De richting van de vezel, de plaatsing en het proces zelf dragen allemaal bij aan het eindresultaat, zegt DeBot. Mensen kijken er misschien naar en zien een eenvoudige stoel van koolstofvezel, maar ze missen veel nuance.
Nichols heeft er spijt van dat ze niet persoonlijk naar North Carolina kon komen voor een aanpassing: “Ik heb mijn emmer naar North Carolina verzonden Carolina, maar idealiter zou ik mezelf daarheen hebben gestuurd om een mal te halen”, zegt ze, maar het maakt nog steeds veel uit verschil. “Een van de moeilijkste dingen is dat elke handicap als een sneeuwvlok is. Ik heb een T-11 dwarslaesie en deze is onvolledig, maar de man naast mij zou “dezelfde” verwonding kunnen hebben en kunnen lopen. En ik kan mijn benen niet bewegen”, zegt Nichols, die een master in kinesiologie heeft.
“Uit het rek” is vaak de enige optie, maar het is geen goede optie. Nichols ziet regelmatig dat atleten extra blessures oplopen door slecht passende uitrusting, zowel op de berg als daarbuiten.

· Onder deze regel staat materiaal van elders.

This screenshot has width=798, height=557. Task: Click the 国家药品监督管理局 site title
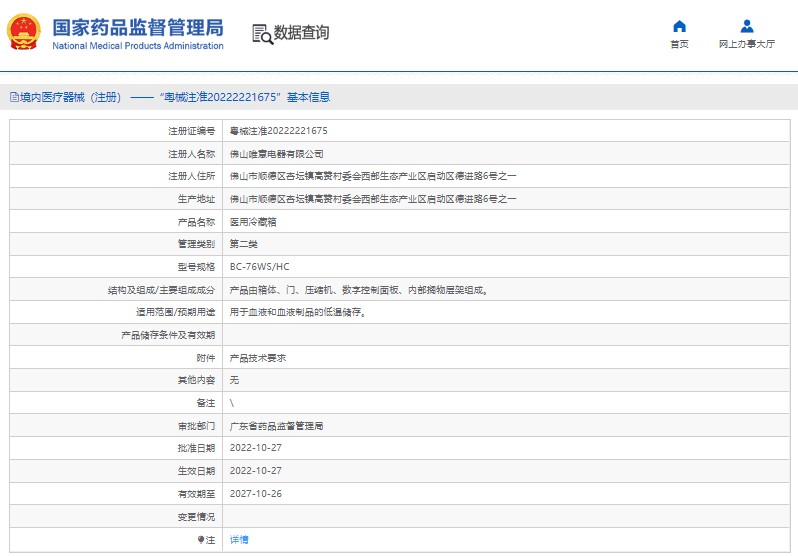click(x=137, y=26)
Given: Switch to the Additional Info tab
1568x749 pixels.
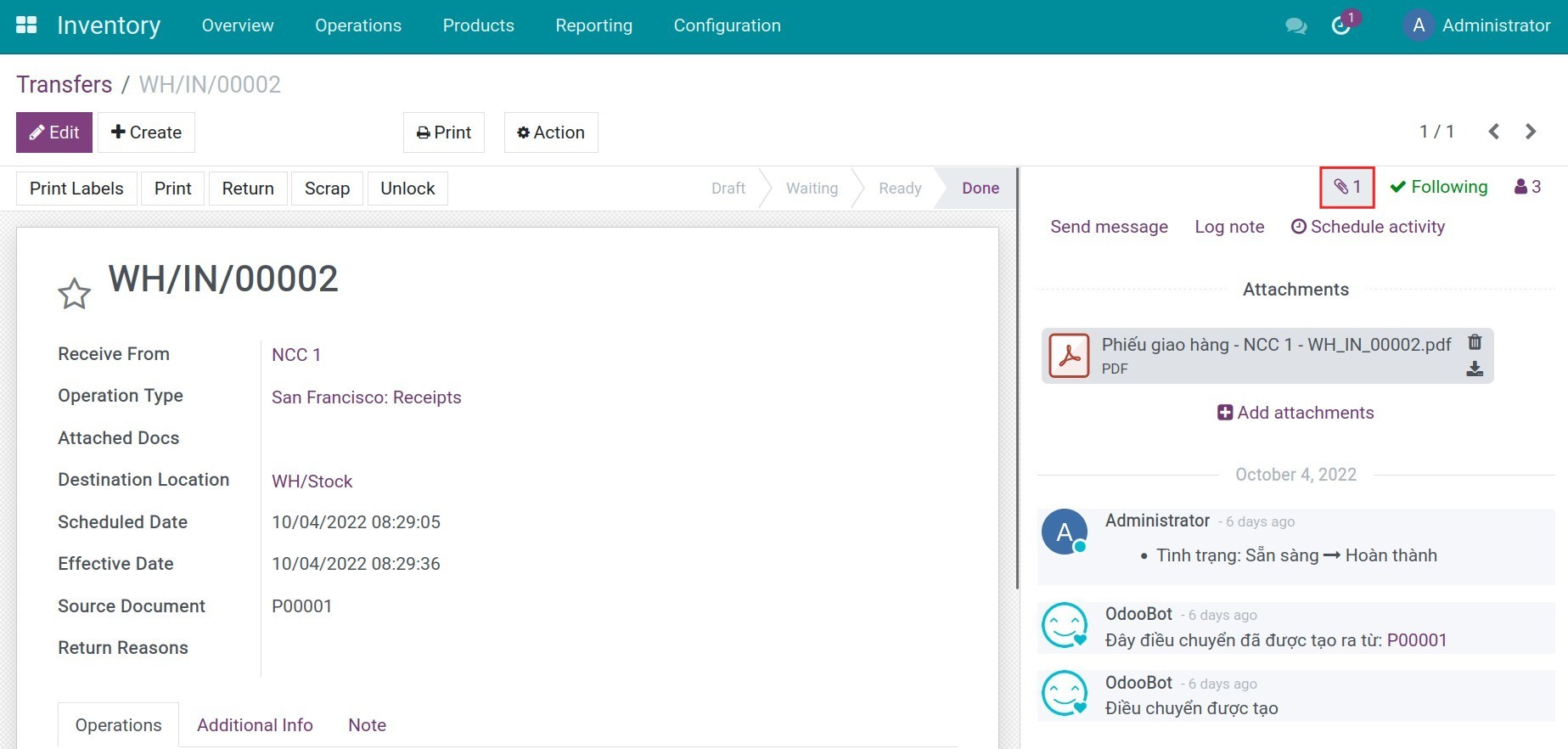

Dus iets speciaal voor haar laten maken van hoogwaardige materialen door de go-to-guy koolstofvezel geeft haar een echte boost op weg naar Sotsji, ervan uitgaande dat ze zich snel aan de nieuwe uitrusting kan aanpassen genoeg. Voor DeBot is de kans om met iemand als zij samen te werken een beloning op zich.
“Ze accepteerde tegenslag en staarde het recht in het gezicht, en doet nog steeds mee aan de Olympische Spelen. Het is gemakkelijker om op te geven”, zegt hij. “Als iemand naar me toe komt en zegt: ‘Hé, ik heb hulp nodig en jij bent de expert’, ben ik trots. Zo ben ik begonnen met de Olympische Spelen.”